Cardiovascular

Multimodality Imaging for Giant Left Circumflex Branch Aneurysm Rupturing Into the Superior Vena Cava-Right Atrial Junction.

TL;DR

A multimodality imaging approach using transesophageal echocardiography, cardiac computed tomography angiography, and 3D CT reconstruction was pivotal in guiding successful single-stage surgical intervention for a rare giant left circumflex branch aneurysm rupturing into the superior vena cava-right atrial junction.

Key Findings

Giant left circumflex branch aneurysm rupturing into the superior vena cava-right atrial junction is an extremely rare and high-risk condition.

  • The case involved a giant left circumflex (LCX) branch aneurysm with fistulous communication to the SVC-RA junction.
  • The condition was accompanied by severe valvular regurgitation.
  • Giant coronary artery aneurysms with fistulas are described as 'extremely rare and high-risk' in the literature.

Transesophageal echocardiography successfully visualized the aneurysm and turbulent shunt flow in this case.

  • Transesophageal echocardiography (TEE) was able to visualize the giant LCX branch aneurysm.
  • TEE demonstrated turbulent shunt flow at the site of rupture into the SVC-RA junction.
  • TEE contributed to the multimodality imaging workup that guided surgical planning.

Cardiac computed tomography angiography (CCTA) precisely delineated the anatomical details of the aneurysm and its fistulous connection.

  • CCTA provided precise delineation of anatomical details of the giant LCX branch aneurysm.
  • 3D CT reconstruction clarified the spatial relationships of the aneurysm relative to surrounding structures.
  • The combination of CCTA and 3D reconstruction complemented TEE findings in the multimodality imaging approach.

A multimodality imaging approach was pivotal in guiding successful single-stage surgical intervention for this complex case.
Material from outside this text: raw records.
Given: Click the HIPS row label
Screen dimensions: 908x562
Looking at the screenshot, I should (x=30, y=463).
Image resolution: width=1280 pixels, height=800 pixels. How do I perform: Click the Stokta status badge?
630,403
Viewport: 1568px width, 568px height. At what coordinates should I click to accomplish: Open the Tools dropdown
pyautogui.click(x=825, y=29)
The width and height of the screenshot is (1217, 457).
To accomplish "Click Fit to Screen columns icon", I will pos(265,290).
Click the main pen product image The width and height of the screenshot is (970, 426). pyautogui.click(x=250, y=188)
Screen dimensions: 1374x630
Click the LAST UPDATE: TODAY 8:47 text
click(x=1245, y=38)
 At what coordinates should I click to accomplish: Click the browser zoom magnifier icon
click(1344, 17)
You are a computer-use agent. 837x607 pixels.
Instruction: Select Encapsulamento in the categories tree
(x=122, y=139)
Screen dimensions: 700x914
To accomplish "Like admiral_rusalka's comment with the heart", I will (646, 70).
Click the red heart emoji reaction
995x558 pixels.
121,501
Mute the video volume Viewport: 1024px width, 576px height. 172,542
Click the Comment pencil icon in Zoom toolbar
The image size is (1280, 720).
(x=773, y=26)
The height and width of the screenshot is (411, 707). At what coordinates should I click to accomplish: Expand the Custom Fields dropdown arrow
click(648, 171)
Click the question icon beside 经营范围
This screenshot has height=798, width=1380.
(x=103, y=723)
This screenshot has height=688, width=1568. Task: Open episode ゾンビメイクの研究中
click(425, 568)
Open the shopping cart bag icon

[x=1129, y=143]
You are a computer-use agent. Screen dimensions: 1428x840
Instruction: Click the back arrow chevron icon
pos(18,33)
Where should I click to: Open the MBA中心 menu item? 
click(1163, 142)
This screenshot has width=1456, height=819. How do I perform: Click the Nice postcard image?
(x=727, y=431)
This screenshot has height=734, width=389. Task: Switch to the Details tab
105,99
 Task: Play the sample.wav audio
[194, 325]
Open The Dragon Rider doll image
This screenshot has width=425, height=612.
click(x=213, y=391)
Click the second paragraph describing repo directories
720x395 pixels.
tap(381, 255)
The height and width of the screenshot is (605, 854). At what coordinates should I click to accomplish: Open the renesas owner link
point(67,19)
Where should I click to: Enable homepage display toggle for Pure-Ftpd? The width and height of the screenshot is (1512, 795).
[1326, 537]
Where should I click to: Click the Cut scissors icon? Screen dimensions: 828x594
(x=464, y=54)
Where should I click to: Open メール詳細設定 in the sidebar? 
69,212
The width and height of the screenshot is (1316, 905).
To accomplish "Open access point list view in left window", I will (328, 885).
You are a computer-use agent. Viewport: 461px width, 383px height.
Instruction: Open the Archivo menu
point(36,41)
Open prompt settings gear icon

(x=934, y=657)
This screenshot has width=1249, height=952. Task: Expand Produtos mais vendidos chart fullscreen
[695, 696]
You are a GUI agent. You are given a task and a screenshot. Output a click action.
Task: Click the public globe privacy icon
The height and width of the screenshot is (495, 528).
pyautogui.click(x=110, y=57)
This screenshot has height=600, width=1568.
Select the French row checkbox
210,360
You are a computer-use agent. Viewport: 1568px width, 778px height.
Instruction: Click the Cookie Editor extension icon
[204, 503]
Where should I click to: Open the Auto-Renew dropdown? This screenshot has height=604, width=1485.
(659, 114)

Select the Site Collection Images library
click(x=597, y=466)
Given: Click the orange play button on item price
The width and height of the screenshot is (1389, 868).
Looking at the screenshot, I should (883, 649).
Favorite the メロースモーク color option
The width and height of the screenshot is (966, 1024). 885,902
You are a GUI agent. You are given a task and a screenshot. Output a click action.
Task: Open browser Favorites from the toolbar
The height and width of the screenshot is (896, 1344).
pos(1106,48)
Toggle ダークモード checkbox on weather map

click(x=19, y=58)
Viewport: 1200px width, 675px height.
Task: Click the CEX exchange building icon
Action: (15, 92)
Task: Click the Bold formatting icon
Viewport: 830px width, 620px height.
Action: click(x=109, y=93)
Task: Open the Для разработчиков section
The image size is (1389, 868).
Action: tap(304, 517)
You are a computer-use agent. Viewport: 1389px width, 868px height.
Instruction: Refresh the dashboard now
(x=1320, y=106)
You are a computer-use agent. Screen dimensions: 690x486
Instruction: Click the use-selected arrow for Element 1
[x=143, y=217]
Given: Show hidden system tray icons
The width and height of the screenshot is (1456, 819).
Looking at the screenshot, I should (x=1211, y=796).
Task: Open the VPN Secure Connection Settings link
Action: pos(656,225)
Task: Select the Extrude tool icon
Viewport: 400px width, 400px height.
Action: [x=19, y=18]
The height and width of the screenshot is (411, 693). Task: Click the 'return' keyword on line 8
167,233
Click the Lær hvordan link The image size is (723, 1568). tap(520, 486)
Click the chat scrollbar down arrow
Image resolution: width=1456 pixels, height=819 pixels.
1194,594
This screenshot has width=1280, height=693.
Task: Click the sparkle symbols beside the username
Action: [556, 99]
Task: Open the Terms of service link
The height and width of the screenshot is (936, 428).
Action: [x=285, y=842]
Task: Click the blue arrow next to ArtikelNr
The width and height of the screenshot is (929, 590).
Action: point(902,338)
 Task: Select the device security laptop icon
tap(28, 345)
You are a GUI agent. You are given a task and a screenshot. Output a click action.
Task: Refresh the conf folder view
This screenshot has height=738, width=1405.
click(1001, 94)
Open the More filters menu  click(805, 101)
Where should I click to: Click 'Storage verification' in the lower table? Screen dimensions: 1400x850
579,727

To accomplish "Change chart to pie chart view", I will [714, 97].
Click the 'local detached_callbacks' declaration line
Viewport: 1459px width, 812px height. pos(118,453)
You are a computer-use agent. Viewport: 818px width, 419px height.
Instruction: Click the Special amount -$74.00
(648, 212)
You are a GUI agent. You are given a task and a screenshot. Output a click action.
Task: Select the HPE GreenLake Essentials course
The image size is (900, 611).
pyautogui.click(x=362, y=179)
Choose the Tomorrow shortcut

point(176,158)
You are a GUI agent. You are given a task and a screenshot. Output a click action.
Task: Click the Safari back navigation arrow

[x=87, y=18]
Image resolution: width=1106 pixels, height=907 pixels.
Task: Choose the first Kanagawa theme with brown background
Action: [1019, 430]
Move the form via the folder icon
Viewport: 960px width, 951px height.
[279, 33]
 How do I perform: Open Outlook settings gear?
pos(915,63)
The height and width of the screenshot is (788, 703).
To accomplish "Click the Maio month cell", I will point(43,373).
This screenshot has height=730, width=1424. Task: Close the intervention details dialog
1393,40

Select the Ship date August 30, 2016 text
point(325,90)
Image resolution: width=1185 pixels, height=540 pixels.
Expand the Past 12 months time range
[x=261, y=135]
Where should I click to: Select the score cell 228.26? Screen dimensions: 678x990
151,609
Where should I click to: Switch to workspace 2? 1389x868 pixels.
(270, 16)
  • The multimodality approach combined transesophageal echocardiography, cardiac computed tomography angiography, and 3D CT reconstruction.
  • The imaging workup guided a successful single-stage surgical intervention.
  • The case involved both a giant coronary artery aneurysm with fistula and severe valvular regurgitation, requiring comprehensive preoperative characterization.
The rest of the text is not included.